Does anyone knows a better way, or other 'Ruby Way' to do that ?

File.open('bigfile','w') { |mergedFile| Dir.glob("*.txt").each { |
file> File.readlines(file).each { |line| mergedFile << line } } }

You can use read rather than readlines, and save a loop:

Dir["*.txt"].each {|f| merged_file.print(File.read(f)) }

or similar.

David

--
Rails training from David A. Black and Ruby Power and Light:
   Intro to Ruby on Rails January 12-15 Fort Lauderdale, FL
   Advancing with Rails January 19-22 Fort Lauderdale, FL *
   * Co-taught with Patrick Ewing!
See http://www.rubypal.com for details and updates!

W_James · 25 October 2008 13:50

luisbebop wrote:

I did a single line of code in Ruby, which joins all text files in a
folder to a bigfile. I got some tests, and it's works!
Does anyone knows a better way, or other 'Ruby Way' to do that ?

File.open('bigfile','w') { |mergedFile| Dir.glob("*.txt").each { |
file> File.readlines(file).each { |line| mergedFile << line } } }

"We don't need no stinkin' loops!"

ruby -e"puts ARGF.to_a" *.txt >merged

"We still don't need no stinkin' loops!"

File.open("mrg","w"){|f|f.puts Dir['*.txt'].map{|nm|IO.read nm}}

Brian_Candler · 25 October 2008 14:03

William James wrote:

"We still don't need no stinkin' loops!"

File.open("mrg","w"){|f|f.puts Dir['*.txt'].map{|nm|IO.read nm}}

Note that 'puts' will add a newline to the end of each file which
doesn't already have one. If you don't want this, use 'print' or 'write'
instead.

···

--
Posted via http://www.ruby-forum.com/\.

Robert_K1 · 25 October 2008 14:40

Why not directly invoke "cat" from the shell prompt?

Kind regards

robert

···

On 25.10.2008 13:56, Brian Candler wrote:

luisbebop wrote:

I did a single line of code in Ruby, which joins all text files in a
folder to a bigfile. I got some tests, and it's works!
Does anyone knows a better way, or other 'Ruby Way' to do that ?

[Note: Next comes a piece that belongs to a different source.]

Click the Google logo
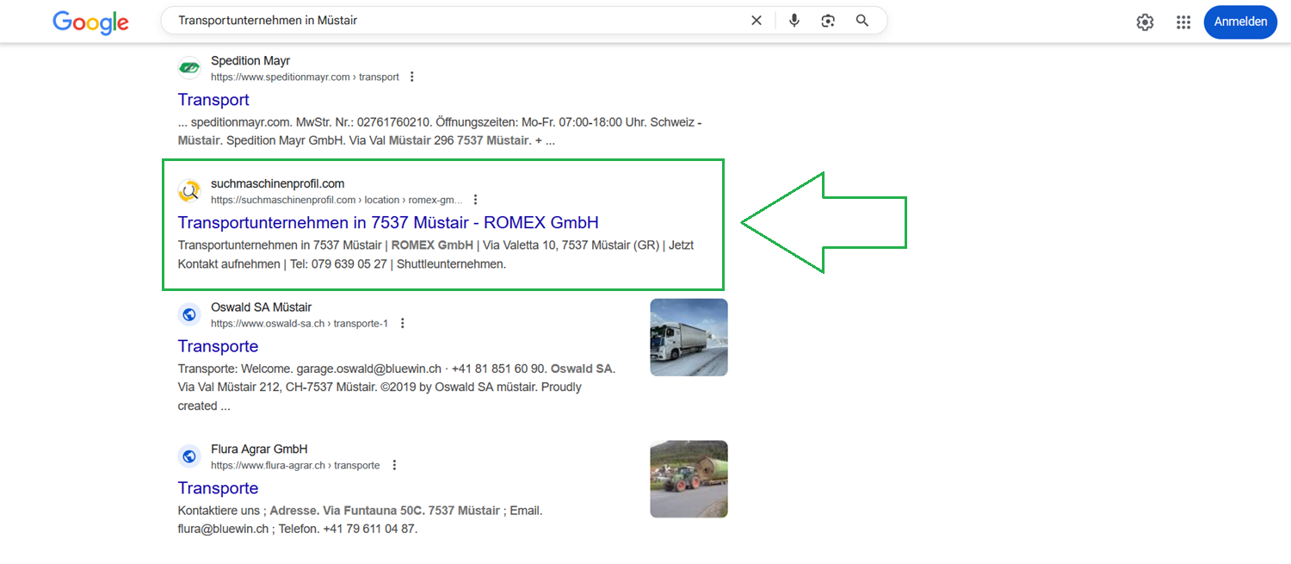 (x=90, y=22)
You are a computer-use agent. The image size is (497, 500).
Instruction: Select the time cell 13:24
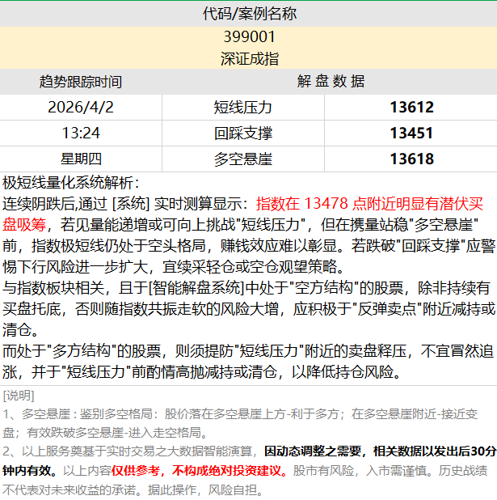click(81, 133)
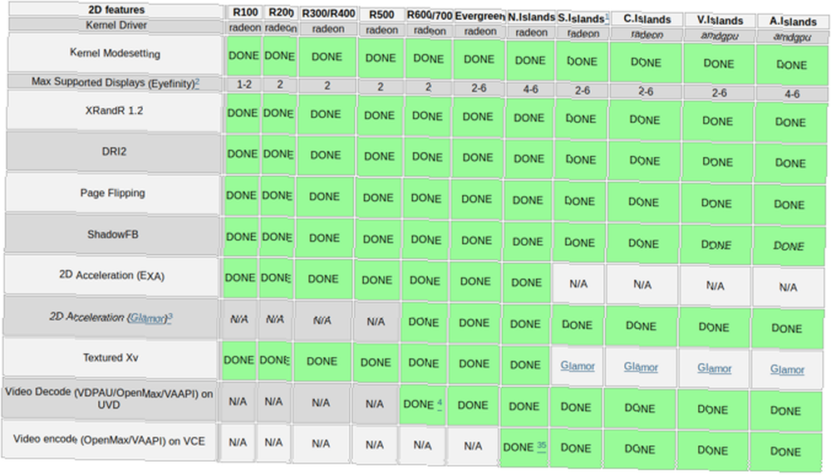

File.open('bigfile','w') { |mergedFile| Dir.glob("*.txt").each { |
file> File.readlines(file).each { |line| mergedFile << line } } }

system("cat *.txt >bigfile")

luisbebop · 25 October 2008 15:10

Without loops, it's very nice!

···

On Oct 25, 11:50 am, "William James" <w_a_x_...@yahoo.com> wrote:

luisbebop wrote:
> I did a single line of code in Ruby, which joins all text files in a
> folder to a bigfile. I got some tests, and it's works!
> Does anyone knows a better way, or other 'Ruby Way' to do that ?

> File.open('bigfile','w') { |mergedFile| Dir.glob("*.txt").each { |
> file> File.readlines(file).each { |line| mergedFile << line } } }

"We don't need no stinkin' loops!"

ruby -e"puts ARGF.to_a" *.txt >merged

"We still don't need no stinkin' loops!"

File.open("mrg","w"){|f|f.puts Dir['*.txt'].map{|nm|IO.read nm}}

Robert_K1 · 25 October 2008 15:24

luisbebop wrote:

I did a single line of code in Ruby, which joins all text files in a
folder to a bigfile. I got some tests, and it's works!
Does anyone knows a better way, or other 'Ruby Way' to do that ?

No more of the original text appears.